Just graduated from Camp Ridiculous
Premium Member
When I first saw this story some 30,000 years ago, I wasn't impressed. Oh look, Trek characters in a silly remake in a silly setting reenacting some book to save on cost and to reuse sets! Though I liked the spinning doors' lighting effect at the start...

I grew to like this story over the years. Rewatching on blu-ray has only elevated my enjoyment of a story doing a one-time format change to flex its muscles. A "fish out of water" tale in terms of in-universe characters and plot device, yet those human nature Trek themes still are there.

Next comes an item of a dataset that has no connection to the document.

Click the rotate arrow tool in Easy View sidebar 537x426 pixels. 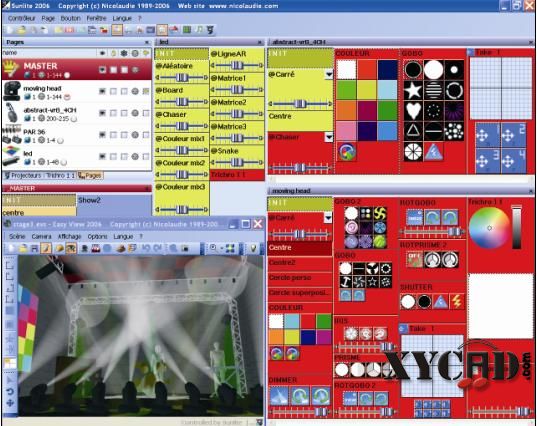pyautogui.click(x=10, y=391)
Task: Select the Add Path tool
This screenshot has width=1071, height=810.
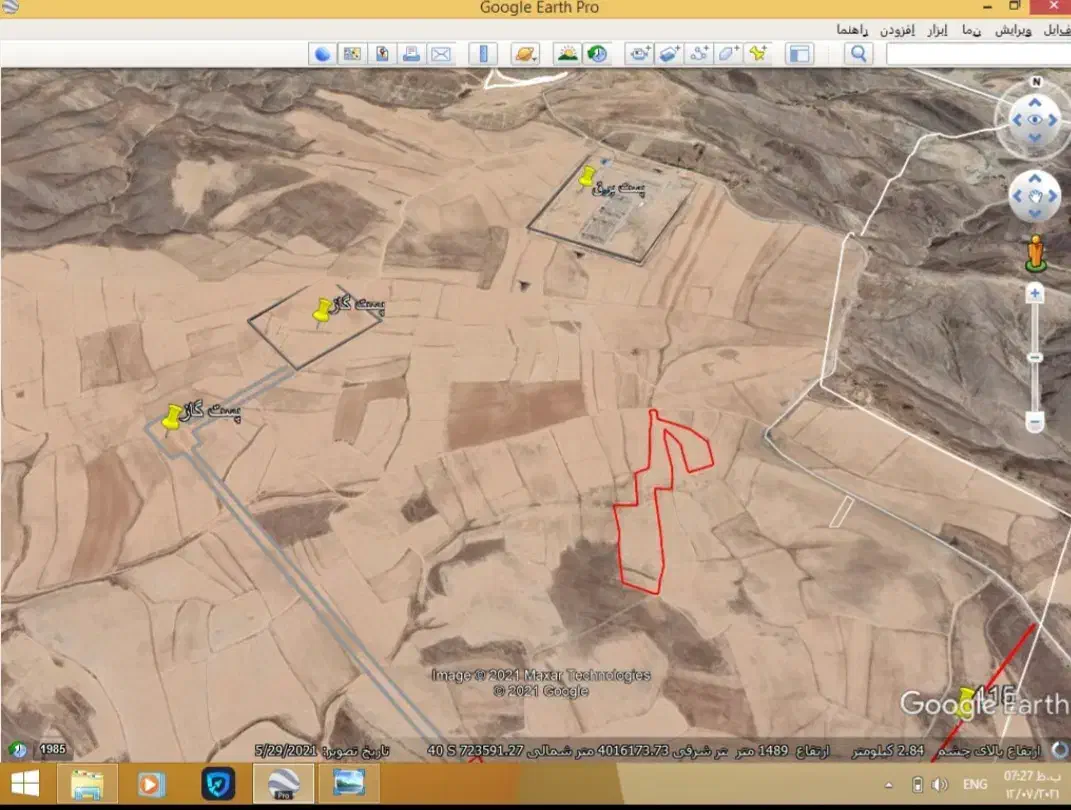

Indeed, when they find the diary and Riker reads it - that is exactly the sort of mindset many aliens would likely espouse, to varying extents, if meeting a bunch of unknown beings in outer space: Complex beings with no way to properly communicate, misunderstanding over situation or posture (of ship and/or crew), guilt, recompense, literal interpretation of the written book found being a literal example of the culture itself. The latter being referenced in "First Contact" (Season 4, not the movie), there's a bit more weight to the revelation in this story - though both are in my list of favorites and "First Contact" is in the typical format of TNG instead of being experimental.

Oddly enough, Data does not count the cards- in later episodes he rattles off mathematical probability, but writer Tracy Torme pretty much keeps Data in character with a simple but effective line about card consistently. It ranks up there with "the cards are sufficiently randomized" in a later episode where he deals out playing cards.

Even more odd, did the Royale novel have pictures so the aliens could be so detailed with building and clothing structure for all of those background characters?

Troi gets a brief moment, getting to do a little something that only she can do. She's a bridge - like in "Farpoint" where she could sense the alien, only this time she's able to relay crew emotions and circumvent Picard and the rest guessing if they're in dire danger or not. It's not much but it's nice - she easily could have not been included for that week or, worse, getting the usual rote material of "he's hiding something, Captain".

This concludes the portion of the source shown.